After considerable negotiation, and assurances that Gibson would ultimately be deported into her family’s care, a show trial was staged in camera in May 1927. Gibson was not in attendance. The trial considered only her mental health (not a potential conspiracy) and she was freed into the care of her sister Constance, who escorted her back to England. Upon arrival in London, Gibson was taken to a Harley Street doctor to be certified insane prior to her commitment at St Andrew’s, an asylum in Northampton, and the truth of her family’s deception was revealed.
Confined at St Andrew’s, she attempted in vain to communicate with the outside world. Her letters pleading for her freedom were not sent and much correspondence from friends was withheld by the administration. She spent her last years in a state of isolation with Constance as her only visitor. After a series of breakdowns in her early years of confinement, including a suicide attempt in 1930, she became calmer and found some comfort amongst the birds in the hospital gardens. Her medical notes throughout this period claimed there was no change in her condition and that she continued to be delusional. When Mussolini finally fell from grace, Gibson wrote to Winston Churchill pleading for release. Again, the letter was not sent by the hospital administration. It is not known how she received the news of the successful assassination of Mussolini in 1945, nearly twenty years after her own attempt to kill him.
After twenty-nine years of trying and failing to improve her lot: asking to be moved to a catholic nursing home, demanding medical attention for a heart condition that was largely ignored, and frequent requests to have her situation reviewed, Violet Gibson died after a long illness on 2 May 1956 aged seventy-nine. Her death was not announced in the press and no family or friends attended her funeral. The various requests in her will were largely ignored. Instead of being buried in a catholic plot her body was consigned to the nearby non-denominational Kingsthorpe cemetery, Northampton. She had left £100 for a headstone, but instead received a simple, quarry stone cross bearing just her name and the years of her birth and death. Her request for a requiem mass at Northampton cathedral was also not honoured, though a smaller service was held at a local parish church.

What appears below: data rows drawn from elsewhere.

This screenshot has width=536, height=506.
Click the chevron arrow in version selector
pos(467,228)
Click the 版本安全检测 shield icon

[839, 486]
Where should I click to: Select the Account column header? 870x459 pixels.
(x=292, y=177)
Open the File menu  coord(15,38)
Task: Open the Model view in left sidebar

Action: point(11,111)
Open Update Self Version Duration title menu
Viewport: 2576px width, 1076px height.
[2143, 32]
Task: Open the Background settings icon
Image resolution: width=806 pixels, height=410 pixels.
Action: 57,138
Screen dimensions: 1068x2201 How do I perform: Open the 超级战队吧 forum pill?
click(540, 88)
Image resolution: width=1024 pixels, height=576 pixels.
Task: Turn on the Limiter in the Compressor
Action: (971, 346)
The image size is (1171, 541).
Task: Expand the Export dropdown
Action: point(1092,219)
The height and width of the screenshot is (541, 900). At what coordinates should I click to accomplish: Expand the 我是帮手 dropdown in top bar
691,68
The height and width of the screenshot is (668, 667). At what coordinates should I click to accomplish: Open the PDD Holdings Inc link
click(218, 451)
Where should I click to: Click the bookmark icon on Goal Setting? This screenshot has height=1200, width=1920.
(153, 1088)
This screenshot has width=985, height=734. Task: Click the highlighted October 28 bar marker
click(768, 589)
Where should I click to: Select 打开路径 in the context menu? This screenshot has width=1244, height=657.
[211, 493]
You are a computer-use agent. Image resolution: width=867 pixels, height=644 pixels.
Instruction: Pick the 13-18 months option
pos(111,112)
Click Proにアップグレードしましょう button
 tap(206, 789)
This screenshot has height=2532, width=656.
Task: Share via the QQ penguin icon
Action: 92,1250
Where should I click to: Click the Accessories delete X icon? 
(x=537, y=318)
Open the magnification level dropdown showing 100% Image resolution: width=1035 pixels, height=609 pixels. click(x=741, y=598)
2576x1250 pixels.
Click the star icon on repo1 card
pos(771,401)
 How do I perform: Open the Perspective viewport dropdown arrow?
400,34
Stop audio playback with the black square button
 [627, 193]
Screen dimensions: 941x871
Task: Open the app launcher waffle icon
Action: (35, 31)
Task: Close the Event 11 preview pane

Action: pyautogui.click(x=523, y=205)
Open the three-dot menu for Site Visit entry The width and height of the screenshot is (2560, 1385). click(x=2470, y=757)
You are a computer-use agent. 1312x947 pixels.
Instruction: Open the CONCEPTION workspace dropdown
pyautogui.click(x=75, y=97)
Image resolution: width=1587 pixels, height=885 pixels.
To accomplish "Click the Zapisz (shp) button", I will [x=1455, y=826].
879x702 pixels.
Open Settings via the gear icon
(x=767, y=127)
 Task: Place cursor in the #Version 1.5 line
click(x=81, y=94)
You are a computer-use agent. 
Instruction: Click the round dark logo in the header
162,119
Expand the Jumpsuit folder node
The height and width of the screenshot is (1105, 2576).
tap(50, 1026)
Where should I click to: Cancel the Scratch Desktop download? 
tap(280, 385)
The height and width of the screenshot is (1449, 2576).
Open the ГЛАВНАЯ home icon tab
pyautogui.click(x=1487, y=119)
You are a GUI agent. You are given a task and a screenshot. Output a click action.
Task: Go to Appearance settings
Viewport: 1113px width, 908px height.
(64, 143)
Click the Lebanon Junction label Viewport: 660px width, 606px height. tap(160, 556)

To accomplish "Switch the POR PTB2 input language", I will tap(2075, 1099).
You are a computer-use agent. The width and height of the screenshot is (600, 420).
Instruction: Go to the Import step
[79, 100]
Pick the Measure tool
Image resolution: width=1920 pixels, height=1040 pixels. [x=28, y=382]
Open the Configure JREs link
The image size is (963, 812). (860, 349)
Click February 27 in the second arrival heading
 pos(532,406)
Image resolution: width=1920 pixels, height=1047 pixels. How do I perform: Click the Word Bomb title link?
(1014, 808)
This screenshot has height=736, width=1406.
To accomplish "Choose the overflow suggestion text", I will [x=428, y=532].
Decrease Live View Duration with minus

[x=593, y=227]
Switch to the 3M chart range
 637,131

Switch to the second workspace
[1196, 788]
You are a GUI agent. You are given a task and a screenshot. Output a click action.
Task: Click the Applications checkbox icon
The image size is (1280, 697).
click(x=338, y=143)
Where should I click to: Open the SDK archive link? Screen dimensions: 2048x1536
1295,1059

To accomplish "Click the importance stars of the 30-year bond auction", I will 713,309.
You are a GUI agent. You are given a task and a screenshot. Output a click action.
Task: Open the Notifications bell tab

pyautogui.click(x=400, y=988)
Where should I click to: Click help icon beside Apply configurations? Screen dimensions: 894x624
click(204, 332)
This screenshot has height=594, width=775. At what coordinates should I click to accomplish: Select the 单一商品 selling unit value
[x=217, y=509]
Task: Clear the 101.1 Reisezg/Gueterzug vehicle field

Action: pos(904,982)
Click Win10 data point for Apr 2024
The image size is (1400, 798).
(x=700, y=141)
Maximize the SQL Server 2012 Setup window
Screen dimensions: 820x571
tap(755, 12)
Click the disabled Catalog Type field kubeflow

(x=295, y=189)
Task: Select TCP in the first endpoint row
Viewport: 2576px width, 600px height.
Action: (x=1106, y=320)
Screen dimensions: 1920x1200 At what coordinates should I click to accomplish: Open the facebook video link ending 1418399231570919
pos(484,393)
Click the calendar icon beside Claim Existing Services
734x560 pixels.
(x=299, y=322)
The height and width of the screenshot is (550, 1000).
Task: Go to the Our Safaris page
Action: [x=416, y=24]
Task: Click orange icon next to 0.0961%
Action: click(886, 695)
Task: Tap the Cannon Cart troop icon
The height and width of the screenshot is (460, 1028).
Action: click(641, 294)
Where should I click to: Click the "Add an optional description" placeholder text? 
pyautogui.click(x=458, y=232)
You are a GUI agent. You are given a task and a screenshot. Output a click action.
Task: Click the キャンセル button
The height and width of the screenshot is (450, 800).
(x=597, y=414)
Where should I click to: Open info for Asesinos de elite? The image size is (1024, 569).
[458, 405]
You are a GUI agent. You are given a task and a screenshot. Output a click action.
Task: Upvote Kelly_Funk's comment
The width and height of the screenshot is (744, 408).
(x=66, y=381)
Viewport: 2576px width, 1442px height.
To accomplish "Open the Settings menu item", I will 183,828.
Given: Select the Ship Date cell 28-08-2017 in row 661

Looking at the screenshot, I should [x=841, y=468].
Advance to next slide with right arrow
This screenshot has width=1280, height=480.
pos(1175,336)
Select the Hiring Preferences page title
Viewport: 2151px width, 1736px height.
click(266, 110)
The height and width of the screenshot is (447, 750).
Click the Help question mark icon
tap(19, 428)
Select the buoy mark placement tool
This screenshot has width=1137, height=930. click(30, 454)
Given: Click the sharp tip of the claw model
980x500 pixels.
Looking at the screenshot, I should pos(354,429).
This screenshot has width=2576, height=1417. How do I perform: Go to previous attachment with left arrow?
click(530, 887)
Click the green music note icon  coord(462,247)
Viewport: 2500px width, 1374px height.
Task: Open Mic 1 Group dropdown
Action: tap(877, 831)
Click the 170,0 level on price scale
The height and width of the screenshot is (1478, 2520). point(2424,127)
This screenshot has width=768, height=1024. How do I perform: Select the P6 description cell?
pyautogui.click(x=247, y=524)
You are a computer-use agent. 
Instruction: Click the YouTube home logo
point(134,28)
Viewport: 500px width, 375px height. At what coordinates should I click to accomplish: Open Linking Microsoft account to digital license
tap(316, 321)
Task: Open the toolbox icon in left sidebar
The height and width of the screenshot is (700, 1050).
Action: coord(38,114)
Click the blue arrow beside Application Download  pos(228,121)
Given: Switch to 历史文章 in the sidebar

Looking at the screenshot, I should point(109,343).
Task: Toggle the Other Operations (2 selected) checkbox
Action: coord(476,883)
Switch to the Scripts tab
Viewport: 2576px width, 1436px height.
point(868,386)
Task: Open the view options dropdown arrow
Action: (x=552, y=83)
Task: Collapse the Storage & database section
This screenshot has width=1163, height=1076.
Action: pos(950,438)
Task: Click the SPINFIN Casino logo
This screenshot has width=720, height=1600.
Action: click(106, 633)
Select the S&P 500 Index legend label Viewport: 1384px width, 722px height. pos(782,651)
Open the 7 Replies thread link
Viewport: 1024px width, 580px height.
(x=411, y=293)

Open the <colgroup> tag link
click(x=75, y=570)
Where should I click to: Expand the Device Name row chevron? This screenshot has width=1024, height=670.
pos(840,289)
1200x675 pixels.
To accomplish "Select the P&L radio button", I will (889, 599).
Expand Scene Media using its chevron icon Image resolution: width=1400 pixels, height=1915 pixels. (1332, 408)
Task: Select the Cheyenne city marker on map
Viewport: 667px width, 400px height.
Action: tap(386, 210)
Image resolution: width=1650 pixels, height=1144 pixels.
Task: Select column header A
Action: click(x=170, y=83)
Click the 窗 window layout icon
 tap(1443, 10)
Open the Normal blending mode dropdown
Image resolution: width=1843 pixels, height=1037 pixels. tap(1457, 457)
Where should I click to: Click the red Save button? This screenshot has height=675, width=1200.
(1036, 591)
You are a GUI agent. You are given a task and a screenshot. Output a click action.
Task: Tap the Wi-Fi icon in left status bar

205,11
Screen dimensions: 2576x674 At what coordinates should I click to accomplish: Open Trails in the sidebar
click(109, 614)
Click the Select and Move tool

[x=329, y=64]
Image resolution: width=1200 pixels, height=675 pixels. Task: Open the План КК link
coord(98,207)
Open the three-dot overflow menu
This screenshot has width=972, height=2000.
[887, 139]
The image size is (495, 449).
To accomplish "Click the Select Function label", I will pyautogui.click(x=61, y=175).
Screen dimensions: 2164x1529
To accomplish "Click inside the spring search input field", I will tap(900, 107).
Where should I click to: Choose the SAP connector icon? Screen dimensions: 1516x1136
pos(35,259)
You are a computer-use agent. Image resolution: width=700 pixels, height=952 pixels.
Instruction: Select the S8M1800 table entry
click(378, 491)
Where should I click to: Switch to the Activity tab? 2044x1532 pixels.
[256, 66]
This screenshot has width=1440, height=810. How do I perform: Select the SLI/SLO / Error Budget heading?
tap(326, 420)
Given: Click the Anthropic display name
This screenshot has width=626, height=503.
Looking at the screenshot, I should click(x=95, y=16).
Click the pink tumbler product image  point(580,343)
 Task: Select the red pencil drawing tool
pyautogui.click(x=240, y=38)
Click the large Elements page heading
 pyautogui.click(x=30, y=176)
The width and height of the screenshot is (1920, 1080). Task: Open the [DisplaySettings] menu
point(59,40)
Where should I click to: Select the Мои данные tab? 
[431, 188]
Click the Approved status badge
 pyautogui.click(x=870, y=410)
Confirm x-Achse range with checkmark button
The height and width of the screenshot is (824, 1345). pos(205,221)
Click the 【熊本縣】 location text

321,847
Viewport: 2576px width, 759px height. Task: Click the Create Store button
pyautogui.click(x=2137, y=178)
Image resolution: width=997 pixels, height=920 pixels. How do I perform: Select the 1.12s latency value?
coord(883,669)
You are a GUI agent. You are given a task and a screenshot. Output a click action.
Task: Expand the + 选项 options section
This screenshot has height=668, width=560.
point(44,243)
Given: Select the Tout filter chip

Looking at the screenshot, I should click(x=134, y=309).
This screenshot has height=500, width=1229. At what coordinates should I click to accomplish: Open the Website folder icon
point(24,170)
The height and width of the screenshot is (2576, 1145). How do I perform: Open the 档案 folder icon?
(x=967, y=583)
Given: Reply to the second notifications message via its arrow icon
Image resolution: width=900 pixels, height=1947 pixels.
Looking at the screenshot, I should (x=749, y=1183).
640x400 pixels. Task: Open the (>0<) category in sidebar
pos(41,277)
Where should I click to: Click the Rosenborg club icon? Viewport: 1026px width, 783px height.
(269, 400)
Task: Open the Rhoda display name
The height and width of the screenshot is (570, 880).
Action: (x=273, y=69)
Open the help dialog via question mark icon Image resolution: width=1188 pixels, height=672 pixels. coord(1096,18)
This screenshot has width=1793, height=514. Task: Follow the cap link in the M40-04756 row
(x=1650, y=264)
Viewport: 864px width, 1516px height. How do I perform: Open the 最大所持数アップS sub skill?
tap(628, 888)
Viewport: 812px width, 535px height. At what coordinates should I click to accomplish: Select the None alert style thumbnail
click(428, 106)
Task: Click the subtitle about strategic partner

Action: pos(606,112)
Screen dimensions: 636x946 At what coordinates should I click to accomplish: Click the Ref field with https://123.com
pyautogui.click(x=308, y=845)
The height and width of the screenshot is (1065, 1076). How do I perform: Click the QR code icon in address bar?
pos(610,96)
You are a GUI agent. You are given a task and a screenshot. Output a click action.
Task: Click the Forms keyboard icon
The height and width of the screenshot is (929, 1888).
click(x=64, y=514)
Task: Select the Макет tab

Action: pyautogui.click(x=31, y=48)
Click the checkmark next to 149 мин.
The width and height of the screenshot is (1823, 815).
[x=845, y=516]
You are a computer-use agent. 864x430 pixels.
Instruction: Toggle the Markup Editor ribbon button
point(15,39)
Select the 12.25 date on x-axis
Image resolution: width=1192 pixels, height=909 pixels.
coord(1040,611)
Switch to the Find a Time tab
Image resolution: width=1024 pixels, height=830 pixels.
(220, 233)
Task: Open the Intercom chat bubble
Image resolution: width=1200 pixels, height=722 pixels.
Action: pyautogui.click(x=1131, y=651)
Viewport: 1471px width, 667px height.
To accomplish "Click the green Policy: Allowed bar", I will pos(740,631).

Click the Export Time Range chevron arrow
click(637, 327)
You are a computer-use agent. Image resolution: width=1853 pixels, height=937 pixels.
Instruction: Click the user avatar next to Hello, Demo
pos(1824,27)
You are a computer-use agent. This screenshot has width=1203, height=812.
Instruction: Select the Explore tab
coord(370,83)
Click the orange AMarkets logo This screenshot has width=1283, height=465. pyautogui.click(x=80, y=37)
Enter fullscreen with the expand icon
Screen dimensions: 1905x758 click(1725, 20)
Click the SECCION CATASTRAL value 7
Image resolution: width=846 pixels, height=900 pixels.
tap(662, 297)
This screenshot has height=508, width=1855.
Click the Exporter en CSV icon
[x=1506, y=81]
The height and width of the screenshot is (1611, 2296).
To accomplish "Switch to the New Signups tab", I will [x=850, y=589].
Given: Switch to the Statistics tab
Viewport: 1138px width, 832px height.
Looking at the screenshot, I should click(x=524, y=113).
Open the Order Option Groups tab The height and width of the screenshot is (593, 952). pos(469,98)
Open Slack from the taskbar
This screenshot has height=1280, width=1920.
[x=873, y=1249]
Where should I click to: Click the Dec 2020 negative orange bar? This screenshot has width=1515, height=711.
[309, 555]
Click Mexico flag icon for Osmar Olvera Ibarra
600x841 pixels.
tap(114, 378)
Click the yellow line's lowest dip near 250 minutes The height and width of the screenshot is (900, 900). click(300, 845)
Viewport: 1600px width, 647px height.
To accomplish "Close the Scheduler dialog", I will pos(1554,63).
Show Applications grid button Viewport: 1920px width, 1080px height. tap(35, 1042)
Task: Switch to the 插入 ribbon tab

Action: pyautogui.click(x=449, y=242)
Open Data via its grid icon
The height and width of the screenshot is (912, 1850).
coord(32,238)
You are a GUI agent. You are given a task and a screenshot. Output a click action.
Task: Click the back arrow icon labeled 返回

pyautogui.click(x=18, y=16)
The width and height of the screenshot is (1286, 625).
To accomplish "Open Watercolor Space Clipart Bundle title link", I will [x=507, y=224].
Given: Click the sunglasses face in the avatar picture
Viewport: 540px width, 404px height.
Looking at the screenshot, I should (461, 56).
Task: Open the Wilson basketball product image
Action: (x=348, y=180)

Long overlooked, interest in Violet Gibson’s story was ignited in 2010 with the publication of Frances Stonor Saunders’ favourably reviewed The woman who shot Mussolini. Subsequently in June 2014, RTÉ Radio 1 broadcast a documentary on Gibson’s life ‘The Irishwoman who shot Mussolini’. In 2017 TG4’s series Racht featured an episode which focussed on her attempt on Mussolini’s life, and in 2018 Irish folk singer Lisa O’Neill included ‘Violet Gibson’, a bittersweet ode to the woman consigned for so long to an asylum for trying to ‘take the bad egg out’, on her album Heard a long gone song.